Millennials:  They share, they co-operate, they're connected and creative, and they're a conundrum to product planners and marketers, who discovered that, in general, millennials care little about cars, more about tech, and don't like compromise.  That's why for $7 dollar premium over the Micra, Chevrolet's latest might just offer about the most relevant feature set going for this demographic.

Integrated Bluetooth is standard kit on all Spark models - an instant advantage over Micra and others, who bundle it with an added-cost package.

OnStar is also standard, for push-button access to real-life help summoned via an integrated GPS and cellular connection.

OnStar advisers can send help automatically after a crash, summon a tow truck, beam navigation directions into the dashboard, and more.  OnStar can be a confidence-booster for students (and parents of said students), who may, for instance, be making a lengthy highway trek home for the weekend.

OnStar's cellular and data connections also let Spark owners check fuel and tire pressure levels, operate door locks, and even remote-start the engine (with proper equipment) via their smartphone.  Further, a built-in hotspot turns the Spark into a four-wheeled WiFi router, with fee-based high-speed mobile data.

And here's the big one: All Spark models ship with Apple CarPlay and Android Auto, which upscale the user's smartphone into the 7-inch colour touchscreen display, also standard.

Contact lists, maps, voice assistants, notification screens and the like are mirrored from the handset, complete with the same menu structures, gestures, look and feel.  Distracting functions are locked out, as is the handset itself, and Siri or OK Google functionality is accessible with a tap.

Apple CarPlay and Android are heavy hitters in the mobile infotainment game, and offering them standard at this price point is a big deal.

Further, since the Spark's touch-screen happens to be a great place for a backup camera display, all models get one of those, too.

Spark's eggs aren't all in the connectivity and tech baskets, either - as most dynamic attributes and driving characteristics are right on the mark, too.  The 1.4 litre four-cylinder musters 98 horsepower and nearly as much torque.  With the Spark's small size, light weight and lack of power-sucking air conditioning on the tested entry-level model, that output goes a long way in scooting things along nicely in city traffic, and translates into pleasing responsiveness on the highway.  The Micra is slightly punchier, though Spark's engine operates with more refinement and less noise, even when worked.  Gears are browsed via a precise shifter that feels great in the hand, and a clutch that's forgiving in stop-and-go traffic, with just enough bite.
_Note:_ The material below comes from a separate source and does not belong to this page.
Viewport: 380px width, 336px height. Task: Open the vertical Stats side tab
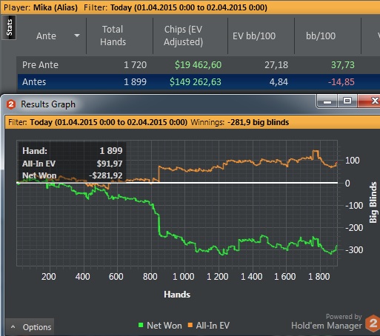[x=9, y=27]
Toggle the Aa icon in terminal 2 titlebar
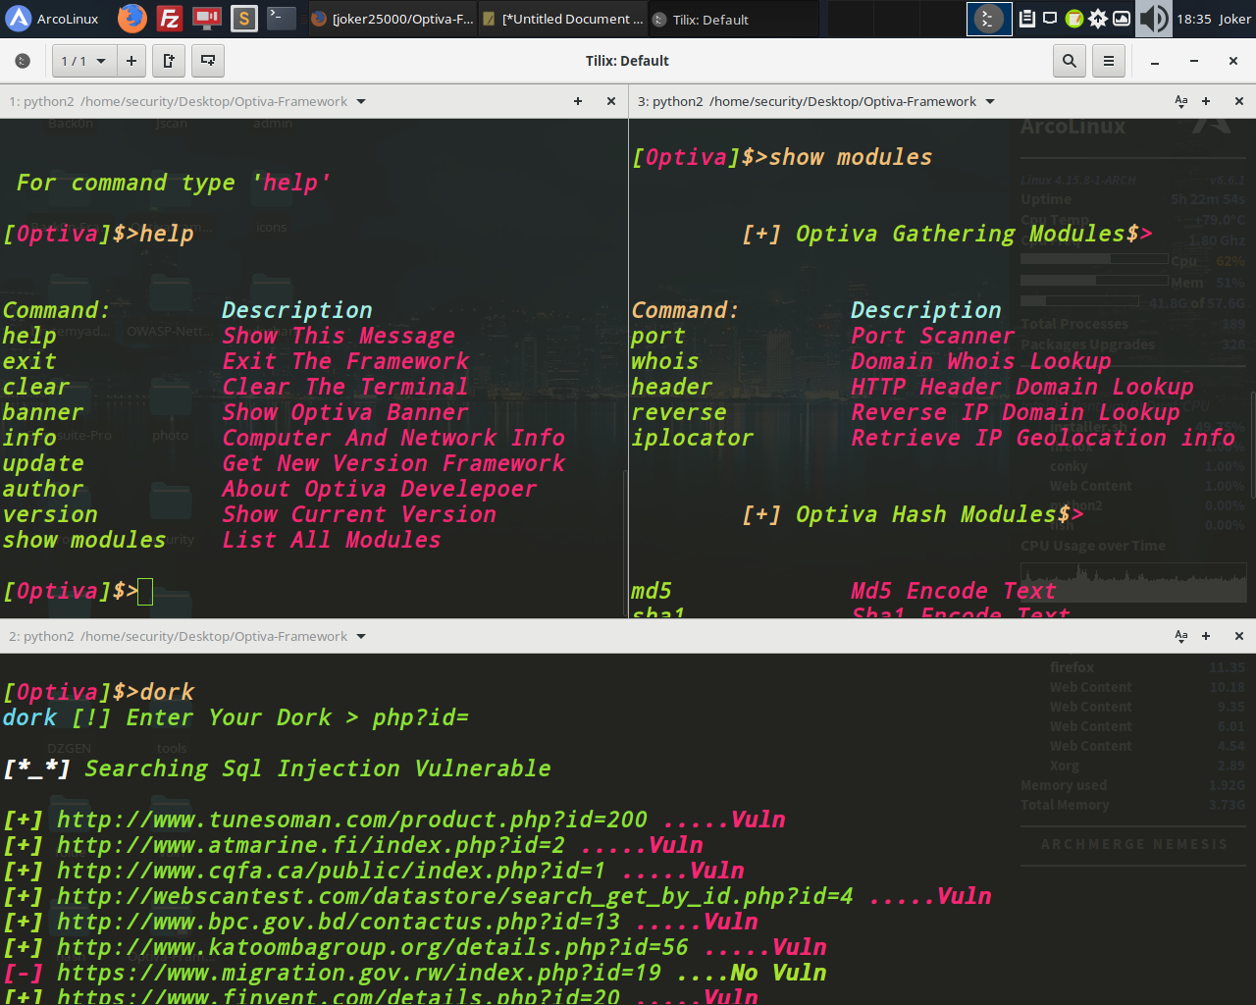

Around town, good outward sight lines and properly sized mirrors help drivers stay aware of their surroundings, a small turning circle enhances manoeuvrability, and even over the roughest roads available during an afternoon spent exploring downtown Toronto, the ride maintained a more solid, dense and robust feel than typically expected from a car this small.

Spark's highway manners are similarly refreshing.  Where Micra, Mirage and comparable compacts are largely at the mercy of the wind and weather, often shifting and squirming beneath the driver, Spark stays on course, remains absolutely planted and stable, and sticks to the driver's requested line like a bigger, heavier car.

The writer was a guest of the auto maker.  Content was not subject to approval.